Stack analysis
Calcium + vitamin D3 + K2
Bone health retail bundles emphasizing ‘directed calcium’ narratives.
Confidence
71/100
Registry ingredients
Structured entries from our supplement intelligence registry (not personalized recommendations).
- Calcium (carbonate / citrate)mineral
Evidence tier: high·Typical label range: Elemental calcium labels often 500-1200 mg/day split doses; UL from supplements+fortification context ~2500 mg elemental (age-dependent).
- Vitamin D3 (cholecalciferol)vitamin
Evidence tier: high·Typical label range: Maintenance often discussed around 600-800 IU/day (IOM context) vs higher prescriptions for deficiency - toxicity is possible at sustained very high doses.

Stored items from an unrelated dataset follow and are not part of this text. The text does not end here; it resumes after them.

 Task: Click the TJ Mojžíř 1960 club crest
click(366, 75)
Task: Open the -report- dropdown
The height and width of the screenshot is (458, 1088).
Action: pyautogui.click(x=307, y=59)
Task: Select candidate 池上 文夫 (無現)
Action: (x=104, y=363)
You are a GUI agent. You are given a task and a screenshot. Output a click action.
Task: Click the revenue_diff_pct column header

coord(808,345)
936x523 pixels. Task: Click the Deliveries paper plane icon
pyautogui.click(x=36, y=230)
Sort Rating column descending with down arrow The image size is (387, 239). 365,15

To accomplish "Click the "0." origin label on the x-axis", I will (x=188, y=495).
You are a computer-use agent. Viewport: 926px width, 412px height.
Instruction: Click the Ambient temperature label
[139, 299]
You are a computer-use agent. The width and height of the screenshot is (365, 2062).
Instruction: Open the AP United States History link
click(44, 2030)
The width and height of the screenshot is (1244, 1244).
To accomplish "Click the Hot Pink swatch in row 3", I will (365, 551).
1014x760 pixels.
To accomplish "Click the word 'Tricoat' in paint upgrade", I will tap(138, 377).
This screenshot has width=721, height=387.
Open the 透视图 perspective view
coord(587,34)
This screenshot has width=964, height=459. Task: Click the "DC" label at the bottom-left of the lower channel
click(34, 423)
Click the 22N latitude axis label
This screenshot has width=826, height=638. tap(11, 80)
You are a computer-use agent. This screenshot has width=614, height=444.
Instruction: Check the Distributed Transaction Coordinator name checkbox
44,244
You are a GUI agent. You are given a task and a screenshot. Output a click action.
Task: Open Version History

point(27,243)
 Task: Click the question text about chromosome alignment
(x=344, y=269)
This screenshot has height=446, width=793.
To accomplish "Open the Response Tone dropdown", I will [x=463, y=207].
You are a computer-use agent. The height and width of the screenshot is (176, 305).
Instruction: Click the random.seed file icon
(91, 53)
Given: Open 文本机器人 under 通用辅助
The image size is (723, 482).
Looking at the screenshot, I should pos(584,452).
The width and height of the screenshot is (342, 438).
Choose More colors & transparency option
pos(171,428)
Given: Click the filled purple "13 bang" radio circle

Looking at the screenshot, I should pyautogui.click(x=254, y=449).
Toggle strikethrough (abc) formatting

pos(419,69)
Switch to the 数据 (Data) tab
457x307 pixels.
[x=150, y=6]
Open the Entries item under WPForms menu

- Vitamin K2 (MK-7 menaquinone)vitamin
Evidence tier: medium·Typical label range: No RDA separate from K1; MK-7 labels often 45-180 mcg.
What this stack claims
Stronger bones, safer calcium trafficking, osteoporosis prevention - often stronger in marketing than personalized evidence.
Biological logic
Calcium and vitamin D are foundational for bone mineralization in deficiency/insufficiency; K2 is mechanistically connected to vitamin-K-dependent proteins relevant to bone/vascular biology.
Evidence level
Registry tier for this stack: MEDIUM
Calcium supplementation benefits depend on baseline intake, age, sex, and risk; some cardiovascular debate exists around calcium supplements in certain populations. D status matters. K2 add-on is plausible but not universally required.
Risks
Hypercalcemia, constipation, kidney stones in susceptible individuals, warfarin/K coordination, arterial calcification debates - personalize with clinicians for high-risk patients.
Final verdict
**Reasonable for selected individuals** with dietary gaps and medical guidance; **not a universal triple** for everyone worried about bones.
FAQ
- Food vs supplement calcium?
- Dietary patterns often suffice; supplements are a tool when intake is inadequate or clinicians advise.
- Citrate vs carbonate?
- Citrate can be easier for some people or lower stomach acid contexts; elemental calcium math still matters.
- Does K2 prevent heart attacks?
- That claim exceeds current proof for general supplementation - keep expectations conservative.